ESTRATTO DEL DOCUMENTO:

^^^^^^^^^^^^^^^^

6 Maggio

Sezione: non-accadde/

Sardonicus dixit: “Siamo tutti convinti che alcune nostre debolezze (fumo, tabacco, etc.) servano a darci forza”.

6 maggio
1808, venerdì. Secondo alcuni, questa è la data in cui il generale Lasalle entrò in Toledo, durante l’occupazione napoleonica della Spagna. Secondo altri la nozione è infondata. Visto lo scarso interesse di Edgard Allan Poe a mettere date nei suoi racconti, prendiamo la data come buona. Il generale Lasalle in persona, e questo sicuramente non avvenne, salva il condannato nel racconto “Il pozzo e il pendolo”, uno dei più famosi di Poe. Da leggere, nonostante la sua adesione di maniera alla Leyenda Negra, che ha demonizzato con successo per duecento anni Spagna, Inquisizione, Chiesa Cattolica, Gesuiti e tutti i nemici degli Inglesi, facendo d’ogni erba un fascio, e facendo dimenticare con successo la feroce inquisizione anti-cattolica inglese.
(“The Pit and the Pendulum”, 1842, 5400 parole, 8 pagine).
Che io sappia, esiste una sola relazione autentica di un ex-prigioniero dell’Inquisizione, nel suo caso quella di Goa, definita da alcuni la più crudele dopo quella spagnola. Si tratta della Relazione dell’Inquisizione di Goa, di Charles Dellon, medico francese imprigionato su false accuse. La sua Relazione era ben nota nel Settecento e non mi stupirei se ne fosse stato a conoscenza anche Poe, che a pag.71 (dell’edizione francese, 1688) vi avrebbe potuto trovare il pozzo, anche se non nel carcere dell’Inquisizione, e senza pendolo. In quanto alle atrocità che Dellon subì o avrebbe descritto come testimone oculare (p.es. secondo Wikipedia, “Goa Inquisition”), lascio al volonteroso lettore il compito di trovarle.

^^^^^^^^^^^^^^^^

RECORD ESTRATTI:
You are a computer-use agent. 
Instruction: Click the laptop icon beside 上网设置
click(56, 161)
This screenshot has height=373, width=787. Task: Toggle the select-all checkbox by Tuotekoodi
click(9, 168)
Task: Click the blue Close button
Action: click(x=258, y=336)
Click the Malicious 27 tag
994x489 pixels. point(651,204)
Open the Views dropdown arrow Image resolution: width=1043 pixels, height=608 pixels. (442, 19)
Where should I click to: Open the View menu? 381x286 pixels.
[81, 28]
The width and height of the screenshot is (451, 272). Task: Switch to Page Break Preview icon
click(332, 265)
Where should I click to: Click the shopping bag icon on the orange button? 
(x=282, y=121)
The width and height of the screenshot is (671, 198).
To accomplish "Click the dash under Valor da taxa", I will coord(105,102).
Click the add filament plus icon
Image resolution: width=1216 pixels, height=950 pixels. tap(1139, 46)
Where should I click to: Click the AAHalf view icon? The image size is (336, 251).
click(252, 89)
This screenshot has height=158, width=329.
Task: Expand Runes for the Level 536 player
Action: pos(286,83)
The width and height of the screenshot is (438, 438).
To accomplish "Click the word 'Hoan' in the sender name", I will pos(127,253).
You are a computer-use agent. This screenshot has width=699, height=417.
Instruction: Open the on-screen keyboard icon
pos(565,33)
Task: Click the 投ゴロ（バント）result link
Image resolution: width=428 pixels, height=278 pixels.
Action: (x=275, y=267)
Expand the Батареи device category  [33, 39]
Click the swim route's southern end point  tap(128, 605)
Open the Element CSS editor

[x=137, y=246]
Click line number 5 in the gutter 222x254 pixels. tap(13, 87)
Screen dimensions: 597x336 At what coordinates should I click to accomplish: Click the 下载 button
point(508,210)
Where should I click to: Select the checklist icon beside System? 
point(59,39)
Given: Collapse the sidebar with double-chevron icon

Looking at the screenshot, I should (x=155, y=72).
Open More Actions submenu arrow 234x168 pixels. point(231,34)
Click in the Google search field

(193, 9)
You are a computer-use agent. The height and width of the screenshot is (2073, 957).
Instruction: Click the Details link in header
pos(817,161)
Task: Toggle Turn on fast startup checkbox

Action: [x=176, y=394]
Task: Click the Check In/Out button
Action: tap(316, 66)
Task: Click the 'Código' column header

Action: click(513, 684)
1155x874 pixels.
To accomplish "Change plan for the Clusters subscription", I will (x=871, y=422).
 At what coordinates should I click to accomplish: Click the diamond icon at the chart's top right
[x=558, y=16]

^^^^^^^^^^^^^^^^

CONSEGNA:
Rispondi alle seguenti domande sull'estratto del documento dedicato al racconto di Poe.
1. Secondo alcuni, quale generale entrò in Toledo il 6 maggio 1808?
2. Quante parole conta "Il pozzo e il pendolo" secondo l'indicazione tra parentesi?
3. Quale professione e nazionalità aveva Charles Dellon?

SOLUZIONE:
1. Il generale Lasalle.
2. 5400 parole.
3. Era un medico francese.